The evaluation problem is now harder than the modeling problem. Here is what we believe about the state of AI evaluation and why we started this company.

Public benchmarks have a half-life

Every public benchmark follows the same arc. It launches, captures real signal, becomes the metric labs optimize against, and then saturates or gets gamed into meaninglessness. SWE-bench went from 30% to over 80% on frontier models in under a year. Human-eval-style coding tasks are now trivially solved by small models. The benchmarks that mattered eighteen months ago tell you almost nothing today.

The problem is structural. The things that get measured become the things that get targeted. Once a benchmark is public, labs can engineer against it—through prompt optimization, few-shot stuffing, or training set contamination—without any corresponding improvement in general capability. Google’s Gemini 1.0 Ultra used 32 chain-of-thought examples per MMLU topic to claim state-of-the-art. The score moved. The model didn’t.

Good evals are the bottleneck, not good models

The frontier labs have said this themselves: teams with strong evaluation suites upgrade to new models in days. Teams without them take weeks, operating reactively—waiting for user complaints, reproducing issues manually, hoping fixes don’t introduce regressions. The cost of weak evaluation isn’t visible upfront. It compounds quietly until something breaks in production.

The harder problem is that writing good evals requires a different expertise than building models. It requires understanding what behaviors to test for, how to grade outcomes without penalizing creative solutions, and how to maintain signal as capabilities improve. This is a craft, not a checklist.
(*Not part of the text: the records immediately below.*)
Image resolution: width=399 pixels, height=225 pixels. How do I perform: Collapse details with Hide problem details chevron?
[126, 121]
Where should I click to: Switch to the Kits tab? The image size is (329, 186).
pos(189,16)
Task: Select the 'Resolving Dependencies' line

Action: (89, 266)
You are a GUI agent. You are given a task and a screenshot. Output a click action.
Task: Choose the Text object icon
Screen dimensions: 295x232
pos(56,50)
Models are now smarter than their evaluations

There is a documented pattern at every frontier lab: a model finds a better solution than the eval designer anticipated, and gets marked as a failure. Anthropic’s Opus found a superior approach to a flight booking task in tau-bench—one that was genuinely better for the customer—and was penalized for it. Their own CORE-Bench initially scored Opus at 42% due to rigid grading. After fixing the eval, the score was 95%.

This is the central irony. The more capable the model, the more likely it is to be mismeasured by static evaluations designed for less capable systems. Outcome-based grading—checking what happened rather than how it happened—is the only approach that scales with intelligence.
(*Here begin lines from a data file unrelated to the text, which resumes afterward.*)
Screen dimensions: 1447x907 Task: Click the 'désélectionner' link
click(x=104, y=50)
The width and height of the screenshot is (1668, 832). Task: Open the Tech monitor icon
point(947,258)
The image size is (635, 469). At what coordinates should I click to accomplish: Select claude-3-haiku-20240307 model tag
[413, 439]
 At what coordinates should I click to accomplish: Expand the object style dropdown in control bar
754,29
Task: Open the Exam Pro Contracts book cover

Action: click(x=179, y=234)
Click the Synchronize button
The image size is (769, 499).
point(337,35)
Intelligence and reliability are orthogonal

Smarter models are not necessarily more reliable. Independent measurement has shown there is no strong correlation between intelligence benchmarks and hallucination rates. A model can score at the top of reasoning benchmarks while confidently fabricating facts at a higher rate than a less capable competitor. These are different axes of quality, and most evaluation frameworks only measure one.
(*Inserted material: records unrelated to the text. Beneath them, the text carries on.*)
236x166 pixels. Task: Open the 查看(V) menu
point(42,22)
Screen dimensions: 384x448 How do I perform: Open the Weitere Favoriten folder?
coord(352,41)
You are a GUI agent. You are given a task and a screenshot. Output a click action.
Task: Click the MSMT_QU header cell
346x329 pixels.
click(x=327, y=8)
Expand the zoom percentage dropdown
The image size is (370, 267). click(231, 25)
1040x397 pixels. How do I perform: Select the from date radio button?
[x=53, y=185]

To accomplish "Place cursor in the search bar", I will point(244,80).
For deployment-critical applications, the question is not “how smart is this model” but “how does this model fail, how often, and in what contexts.” Public benchmarks almost never answer this.

No single evaluation layer catches everything

Safety engineering uses the Swiss Cheese Model: stack enough imperfect layers and failures that slip through one get caught by another. AI evaluation should work the same way. Code-based graders are fast and deterministic but brittle. Model-based graders handle nuance but hallucinate. Human review is the gold standard but doesn’t scale. The right answer is all of them, weighted by context.

Most teams use one or two layers at most. The failure modes they miss are exactly the ones that reach production.

External evaluation finds what internal evaluation cannot

Internal eval teams are constrained by their own assumptions. They build tests based on their mental model of how the system works, which means they systematically miss failure modes that don’t fit that model. This isn’t a talent problem. It’s an epistemological one. Red teams exist for security because insiders can’t fully adversarialize their own work. The same logic applies to capability evaluation.

Private, external evaluation suites also stay fresh in a way that public benchmarks cannot. They never appear in training data. They cannot be optimized against. Their signal doesn’t decay.

The field is early and moving fast

Multi-agent evaluation barely exists. Long-running task evaluation is nascent. Domain-specific evaluation for legal, medical, and financial applications is mostly ad hoc. The cost of running benchmarks with statistical rigor is exploding—95% confidence intervals require many repeated runs across an expanding set of models. Meanwhile, inference costs are dropping and total AI spend is rising, meaning more model behavior happening in more contexts with less systematic oversight.

The gap between what’s being deployed and what’s being measured is widening. We exist to close it.